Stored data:
▬▬▬▬▬▬▬▬▬▬

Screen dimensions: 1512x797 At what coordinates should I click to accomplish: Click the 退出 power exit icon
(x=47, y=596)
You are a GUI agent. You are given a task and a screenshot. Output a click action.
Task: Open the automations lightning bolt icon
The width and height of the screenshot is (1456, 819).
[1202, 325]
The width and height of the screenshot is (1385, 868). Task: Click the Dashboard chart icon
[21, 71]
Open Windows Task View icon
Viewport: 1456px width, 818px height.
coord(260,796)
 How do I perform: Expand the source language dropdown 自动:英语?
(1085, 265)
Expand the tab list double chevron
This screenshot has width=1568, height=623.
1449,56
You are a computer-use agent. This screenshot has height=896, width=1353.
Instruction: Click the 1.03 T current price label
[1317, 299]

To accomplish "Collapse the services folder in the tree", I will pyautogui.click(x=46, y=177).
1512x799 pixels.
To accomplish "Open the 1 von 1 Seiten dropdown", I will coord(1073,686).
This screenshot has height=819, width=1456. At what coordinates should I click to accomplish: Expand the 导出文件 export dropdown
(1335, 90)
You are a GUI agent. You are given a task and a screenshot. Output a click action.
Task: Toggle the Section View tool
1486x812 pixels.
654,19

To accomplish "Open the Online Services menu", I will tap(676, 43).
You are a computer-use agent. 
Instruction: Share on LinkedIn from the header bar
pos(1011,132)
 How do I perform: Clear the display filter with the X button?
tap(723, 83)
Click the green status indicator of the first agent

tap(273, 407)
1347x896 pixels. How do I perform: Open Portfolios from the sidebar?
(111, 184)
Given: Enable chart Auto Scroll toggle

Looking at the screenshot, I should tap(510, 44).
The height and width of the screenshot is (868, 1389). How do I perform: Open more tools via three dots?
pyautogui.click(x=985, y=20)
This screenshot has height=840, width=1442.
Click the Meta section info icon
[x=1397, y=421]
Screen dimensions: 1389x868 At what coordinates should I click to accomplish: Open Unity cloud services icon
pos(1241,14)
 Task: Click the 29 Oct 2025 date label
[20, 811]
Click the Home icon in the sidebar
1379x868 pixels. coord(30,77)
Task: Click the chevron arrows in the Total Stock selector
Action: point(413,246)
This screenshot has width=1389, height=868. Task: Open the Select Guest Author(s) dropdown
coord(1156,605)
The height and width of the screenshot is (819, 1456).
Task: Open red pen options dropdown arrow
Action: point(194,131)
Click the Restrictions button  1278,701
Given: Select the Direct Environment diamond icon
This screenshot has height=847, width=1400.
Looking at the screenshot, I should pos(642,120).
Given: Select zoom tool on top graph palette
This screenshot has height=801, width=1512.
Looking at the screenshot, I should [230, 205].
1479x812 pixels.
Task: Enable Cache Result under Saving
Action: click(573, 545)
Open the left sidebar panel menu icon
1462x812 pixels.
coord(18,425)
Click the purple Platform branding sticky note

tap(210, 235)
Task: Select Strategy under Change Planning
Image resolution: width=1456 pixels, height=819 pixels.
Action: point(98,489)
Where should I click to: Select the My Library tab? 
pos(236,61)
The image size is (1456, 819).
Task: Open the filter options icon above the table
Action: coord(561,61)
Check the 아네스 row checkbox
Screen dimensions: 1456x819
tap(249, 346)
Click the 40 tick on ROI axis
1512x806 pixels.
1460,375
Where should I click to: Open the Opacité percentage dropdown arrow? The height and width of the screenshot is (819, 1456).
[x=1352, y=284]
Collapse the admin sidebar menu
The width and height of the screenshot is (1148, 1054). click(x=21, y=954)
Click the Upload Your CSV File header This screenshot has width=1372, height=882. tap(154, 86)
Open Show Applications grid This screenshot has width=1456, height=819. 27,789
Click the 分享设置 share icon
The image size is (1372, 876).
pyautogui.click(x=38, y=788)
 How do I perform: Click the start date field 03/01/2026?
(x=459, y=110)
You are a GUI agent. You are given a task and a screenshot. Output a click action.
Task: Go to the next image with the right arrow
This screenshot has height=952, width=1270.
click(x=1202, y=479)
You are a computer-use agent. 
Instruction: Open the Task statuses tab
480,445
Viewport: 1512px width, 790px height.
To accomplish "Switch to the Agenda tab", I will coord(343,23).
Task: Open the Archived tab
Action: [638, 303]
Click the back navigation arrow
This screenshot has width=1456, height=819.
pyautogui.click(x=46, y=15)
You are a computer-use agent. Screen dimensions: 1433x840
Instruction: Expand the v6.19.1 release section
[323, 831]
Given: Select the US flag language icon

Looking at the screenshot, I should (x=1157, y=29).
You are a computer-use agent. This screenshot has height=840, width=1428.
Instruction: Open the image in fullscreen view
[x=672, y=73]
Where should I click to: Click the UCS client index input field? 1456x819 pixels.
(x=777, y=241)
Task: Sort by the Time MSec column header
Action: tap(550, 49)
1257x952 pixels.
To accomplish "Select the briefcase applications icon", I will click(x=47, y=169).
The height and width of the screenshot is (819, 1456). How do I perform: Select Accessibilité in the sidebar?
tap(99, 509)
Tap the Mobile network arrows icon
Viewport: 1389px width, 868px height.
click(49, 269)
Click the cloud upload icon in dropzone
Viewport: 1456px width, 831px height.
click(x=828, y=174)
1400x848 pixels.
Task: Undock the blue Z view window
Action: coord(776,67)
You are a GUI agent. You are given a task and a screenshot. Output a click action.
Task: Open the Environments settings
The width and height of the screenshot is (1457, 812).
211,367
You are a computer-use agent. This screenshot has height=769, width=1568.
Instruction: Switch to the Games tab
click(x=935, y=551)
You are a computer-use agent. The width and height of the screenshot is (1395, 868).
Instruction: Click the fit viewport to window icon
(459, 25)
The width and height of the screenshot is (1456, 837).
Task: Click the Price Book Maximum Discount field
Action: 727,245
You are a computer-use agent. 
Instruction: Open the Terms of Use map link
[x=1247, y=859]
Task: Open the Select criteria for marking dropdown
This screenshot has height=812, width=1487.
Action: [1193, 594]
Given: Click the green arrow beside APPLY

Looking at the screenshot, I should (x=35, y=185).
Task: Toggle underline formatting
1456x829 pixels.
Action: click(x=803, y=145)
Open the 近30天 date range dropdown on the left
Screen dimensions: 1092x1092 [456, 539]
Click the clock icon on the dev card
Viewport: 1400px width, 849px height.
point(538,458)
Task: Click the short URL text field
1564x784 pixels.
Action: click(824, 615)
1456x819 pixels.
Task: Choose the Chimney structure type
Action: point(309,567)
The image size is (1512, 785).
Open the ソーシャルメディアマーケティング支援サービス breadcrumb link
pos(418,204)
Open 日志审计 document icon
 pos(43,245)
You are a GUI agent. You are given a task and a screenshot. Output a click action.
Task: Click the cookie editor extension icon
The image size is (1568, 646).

▬▬▬▬▬▬▬▬▬▬

_EXERCISE REQUIREMENTS_
Take the stretch of lines above from the one containing "Collapse the admin sidebar menu" through the one containing "1257x952 pixels." and repeat it exactly, adding no other line.

_RESULT BELOW_
Collapse the admin sidebar menu
The width and height of the screenshot is (1148, 1054). click(x=21, y=954)
Click the Upload Your CSV File header This screenshot has width=1372, height=882. tap(154, 86)
Open Show Applications grid This screenshot has width=1456, height=819. 27,789
Click the 分享设置 share icon
The image size is (1372, 876).
pyautogui.click(x=38, y=788)
 How do I perform: Click the start date field 03/01/2026?
(x=459, y=110)
You are a GUI agent. You are given a task and a screenshot. Output a click action.
Task: Go to the next image with the right arrow
This screenshot has height=952, width=1270.
click(x=1202, y=479)
You are a computer-use agent. 
Instruction: Open the Task statuses tab
480,445
Viewport: 1512px width, 790px height.
To accomplish "Switch to the Agenda tab", I will coord(343,23).
Task: Open the Archived tab
Action: [638, 303]
Click the back navigation arrow
This screenshot has width=1456, height=819.
pyautogui.click(x=46, y=15)
You are a computer-use agent. Screen dimensions: 1433x840
Instruction: Expand the v6.19.1 release section
[323, 831]
Given: Select the US flag language icon

Looking at the screenshot, I should (x=1157, y=29).
You are a computer-use agent. This screenshot has height=840, width=1428.
Instruction: Open the image in fullscreen view
[x=672, y=73]
Where should I click to: Click the UCS client index input field? 1456x819 pixels.
(x=777, y=241)
Task: Sort by the Time MSec column header
Action: tap(550, 49)
1257x952 pixels.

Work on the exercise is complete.